Pour Cunningham, ce document est fondamental, “car il ne faut pas oublier que dans le programme pour l’après-2015, le secteur privé est d’une importance capitale, tout le monde parle de qui va financer les objectifs, à tel point que l’on accorde même un plus grand intérêt au secteur privé qu’à la société civile. Et puisque le document stipule que les États doivent prendre des mesures afin que les secteurs privés respectent les droits des peuples autochtones, nous pensons qu’il peut nous servir comme outil de négociation”.
Créer des précédents quant aux mécanismes de participation et d’évaluation
Cunningham souligne que le document final reprend le processus participatif qui, comme elle le mentionnait dans notre entrevue en juin dernier, a constitué un précédent important de participation des PA dans un espace qui était réservé aux négociations intergouvernementales.
Pour Cunningham, il y a trois processus importants figurant dans le document final. Le premier reconnaît et garantit la participation des institutions des peuples autochtones dans le système des Nations Unies. Le second incarne la volonté de créer des instruments en vue de surveiller la façon dont les États mettent en œuvre la Déclaration et incorporent le thème de cette dernière dans leurs processus d’évaluation, notamment durant l’Examen Périodique Universel. Le Secrétaire général a deux ans pour produire un rapport sur les façons dont les engagements adoptés dans le document final sont respectés. “Nous réalisons que ce processus demande une grande capacité de plaidoyer et beaucoup de pression de notre part, mais nous devons absolument saisir cette opportunité et relever le défi”.
Enfin, le dernier appelle à la nomination d’un personnel supérieur au sein du système onusien attaché à assurer le suivi de tous les enjeux autochtones. “Nous attendons la nomination d’un Sous-secrétaire, ou d’une personne de ce niveau de décision au sein du Secrétariat des Nations unies”.

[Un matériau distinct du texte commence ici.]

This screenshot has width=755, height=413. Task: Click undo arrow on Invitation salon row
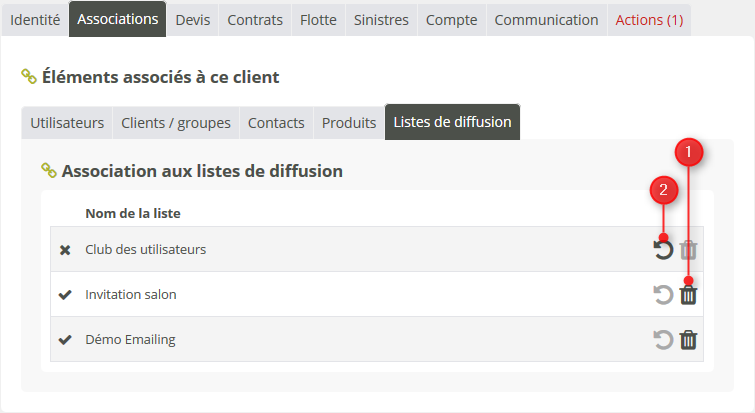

Un autre instrument demande à l’ensemble de l’ONU de mettre en œuvre un “plan d’action à l’échelle de l’ensemble du système” (System wide action plan) adoptant une approche cohérente de la réalisation des objectifs définis dans la Déclaration. Cunningham signale que les réunions avec le groupe inter-agences des Nations Unies pour l’Amérique latine ont déjà commencé, de même que dans chacune des différentes régions pour entamer la mise en œuvre de ce plan d’action à partir du système même et du groupe inter-agences.
La Déclaration suggère en outre que le Rapporteur Spécial chargé de la question de la violence contre les femmes et son homologue sur les droits des populations autochtones établissent un rapport concernant la violence à l’égard des femmes autochtones, en prévision de quoi les peuples autochtones commenceront un travail de plaidoyer.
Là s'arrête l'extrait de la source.